Уходящее солнце косо освещало сад. Но даже в эту пору, перед вечером, оно по-летнему долго висело над крышей хозяйского дома. Потом, подвигаясь все ближе к западу и к горизонту, так и не спряталось за этот домишко, за который невозможно было ему спрятаться, такой он был низкий, приземистый, а солнце на закате всегда огромное, оранжевое. Оно лишь медленно прикатилось колесом по его плоской земляной крыше, словно шло, а не катилось, и повисло над дувалом. Прохладная сумрачная тень легла в саду, под сливами, гранатами, айвой; вдоль всей этой глухой тяжелой стены, которой Худайкул отдал куда больше сил и внимания, чем самому дому; сумрачная тень клубилась уже и в густой листве яблонь и груш, лишь кое-где пронзенная золотым дымящимся лучом. А под орешиной, где сидела Надя, все еще было много мягкого теплого света. Этот свет сбежался сюда словно со всего сада. Но солнце не светило резко, прямо под дерево, а отраженное его могучей кроной, обливало Надю щедрым золотым дождем.

В этот час и в этот день Наде казалось, что Август был само вдохновение. Он весь пылал, горел, часто делал кистью какие-то несдержанные, слишком порывистые движения и страшно, вслух, сердился на себя за это, изо всей силы стараясь быть сдержанным.

— Ах черт… Опять не то! И снова… Еще раз не то!.. Да, здесь нужно терпение, а не спешка. Нужна внутренняя сила, сдержанность чувств, нужен труд. Понимаешь, Надюша, надо держать кисть наготове, но не спешить прикладывать ее к холсту, не спешить, надо думать, думать, думать, смотреть и думать… Надо попросту вовремя сдержать себя, чтобы не делать глупые, дурацкие мазки. А я делаю. Делаю, потому что слишком горю.

— Еще бы. Ведь ты так любишь живопись, и столько лет не держал кисть в руке, — сказала Надя сочувственно.

Его волнение и горячность передались ей, и она внутренне мучалась вместе с ним, но сидела спокойная, чуть побледневшая. Бледность лежала на лице пятнами: резкая на скулах, вокруг щек — на них, может быть из-за этого волнения, не тух румянец, — слабее на лбу и на подбородке. Под черными глазами таились синие тени.

— Ты читала что-нибудь о Берлиозе?

— Немного читала… Еще там… в Петербурге.

— Под конец жизни Берлиоз испытывал страшные муки, и именно в те часы, когда его посещало вдохновение.
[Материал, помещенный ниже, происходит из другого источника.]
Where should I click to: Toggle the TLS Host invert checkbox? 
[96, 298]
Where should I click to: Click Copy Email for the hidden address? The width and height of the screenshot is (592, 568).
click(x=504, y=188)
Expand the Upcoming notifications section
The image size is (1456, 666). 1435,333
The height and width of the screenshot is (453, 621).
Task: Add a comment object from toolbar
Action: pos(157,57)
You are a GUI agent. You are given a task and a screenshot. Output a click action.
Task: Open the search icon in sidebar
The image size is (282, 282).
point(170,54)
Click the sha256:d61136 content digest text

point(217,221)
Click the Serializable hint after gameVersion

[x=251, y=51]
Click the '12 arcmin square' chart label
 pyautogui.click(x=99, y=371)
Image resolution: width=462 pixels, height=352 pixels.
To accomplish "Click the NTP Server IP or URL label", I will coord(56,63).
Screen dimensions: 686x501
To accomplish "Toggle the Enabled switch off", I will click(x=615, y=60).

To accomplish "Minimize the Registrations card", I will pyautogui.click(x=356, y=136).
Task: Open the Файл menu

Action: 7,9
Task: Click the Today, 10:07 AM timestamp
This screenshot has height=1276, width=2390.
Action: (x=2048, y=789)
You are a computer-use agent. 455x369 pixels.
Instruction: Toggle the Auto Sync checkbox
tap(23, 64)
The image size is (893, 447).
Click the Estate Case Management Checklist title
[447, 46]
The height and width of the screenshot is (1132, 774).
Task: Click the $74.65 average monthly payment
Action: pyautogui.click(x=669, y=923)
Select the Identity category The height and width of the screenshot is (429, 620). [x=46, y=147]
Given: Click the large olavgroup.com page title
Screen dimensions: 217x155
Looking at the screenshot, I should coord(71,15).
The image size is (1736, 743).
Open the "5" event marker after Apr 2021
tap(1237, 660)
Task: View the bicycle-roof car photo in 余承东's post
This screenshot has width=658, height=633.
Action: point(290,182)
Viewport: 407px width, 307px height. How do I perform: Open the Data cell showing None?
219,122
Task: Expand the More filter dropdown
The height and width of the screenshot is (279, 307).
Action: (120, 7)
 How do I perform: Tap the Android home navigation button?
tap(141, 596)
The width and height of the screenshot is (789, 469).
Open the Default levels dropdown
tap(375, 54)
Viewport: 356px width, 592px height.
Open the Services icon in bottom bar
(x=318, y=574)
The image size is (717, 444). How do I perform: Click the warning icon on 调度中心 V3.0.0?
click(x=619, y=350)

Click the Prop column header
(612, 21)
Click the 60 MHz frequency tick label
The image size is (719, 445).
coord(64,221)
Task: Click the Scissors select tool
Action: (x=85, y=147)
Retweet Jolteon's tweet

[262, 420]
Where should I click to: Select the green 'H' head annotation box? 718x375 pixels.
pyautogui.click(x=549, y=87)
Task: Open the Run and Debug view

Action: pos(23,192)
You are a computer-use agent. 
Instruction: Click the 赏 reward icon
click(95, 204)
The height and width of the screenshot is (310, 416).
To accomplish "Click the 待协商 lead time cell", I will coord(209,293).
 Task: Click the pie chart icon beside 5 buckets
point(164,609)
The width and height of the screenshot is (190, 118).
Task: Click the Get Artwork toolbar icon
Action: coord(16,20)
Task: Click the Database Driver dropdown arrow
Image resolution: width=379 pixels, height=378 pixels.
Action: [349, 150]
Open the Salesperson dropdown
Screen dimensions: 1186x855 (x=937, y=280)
Как только являлось вдохновение, с великим композитором начинался какой-то странный припадок: руки и голова тряслись, из глаз лились слезы, и он не мог держаться на ногах.

— Я представляю, как это было страшно для него, — сказала Надя, помолчала и добавила уже веселее. — А потому работай спокойнее и не волнуйся.

— Я не Берлиоз, шедевров не создам. И мне это не страшно.